* _WHAT YOU HAVE TO DO_
Can you carry on the forum thread about Hotflex vinyl not sticking from the point where it stops?

** begin PAGE EXCERPT **

# Hotflex Vinyl not sticking



## brooky (Oct 5, 2009)

ive been using hotflex vinyl from MPD for about 9 month and done about 500ish t-shirts but seem to have a re-occuring intermitent problem with the vinyl not sticking or not sticking properly.

i have read all associated posts and checked temperaure of heat press and it seems ok, about 2deg differenace over the plate, and pre pressing for 5-10 secs. 

generally when i switch the press on and do about 4 shirts i have no problem, but then it starts with the odd letter lifting when i remove the carrier? 

I have rechecked the temperature and it is still as set. 

When doing polo shirts, ie with a rougher fabric, you can clearly see a differeance between the letters that have stuck properly and the ones that dont, ie the properly stuck ones have the texture of the fabric, the others still feel smooth. 

is there anything i am missing?


----------



## 5'9" (Sep 21, 2009)

im having the same problem! also with MPD...


----------



## torodesigns (Jun 24, 2007)

** end PAGE EXCERPT **
** begin DATA PROVIDED **

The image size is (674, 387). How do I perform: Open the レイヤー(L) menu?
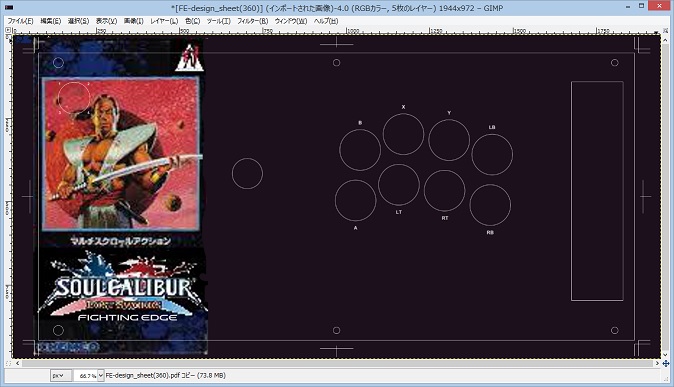pos(164,21)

** end DATA PROVIDED **

* _SOLVED PROBLEM_
Increase the pressure of the press . . . my embroider was running into this problem because her pressure was set for rhinestones. When I told her to increase the pressure for therma-flex or heat applied vinyl . . . she was totally happy that it was adhering to the shirts. So increase pressure and maybe bump up the time. for a once color design I do 18 -20 seconds . . . rub the graphic then peel. hope this helps.


----------



## 5'9" (Sep 21, 2009)

thanks increasing the time i think did make a difference, there still are little bits not sticking which i only know how to sort out with a second press once the backing is removed..


----------



## sjidohair (Apr 9, 2008)

I do the 20 sec press as well, and a final press once peeled, make sure and cover with protective sheet when post pressing, 
MMM


----------



## brooky (Oct 5, 2009)

the increased pressure seems to be helping, thanks, did 8 shirts tonight, 6 spot on, the last 2 slight problems on 1 letter on a 250mm square so nearly there, just a little more fettling i think, its always puzzled me as it does not seem consistent


----------



## brooky (Oct 5, 2009)

the plot thickens, most of the time it now works perfectly, but the odd colour just wont stick at all. is there a shelf life of this vinyl, is there something that affects the glue?


----------



## [email protected] (Aug 11, 2009)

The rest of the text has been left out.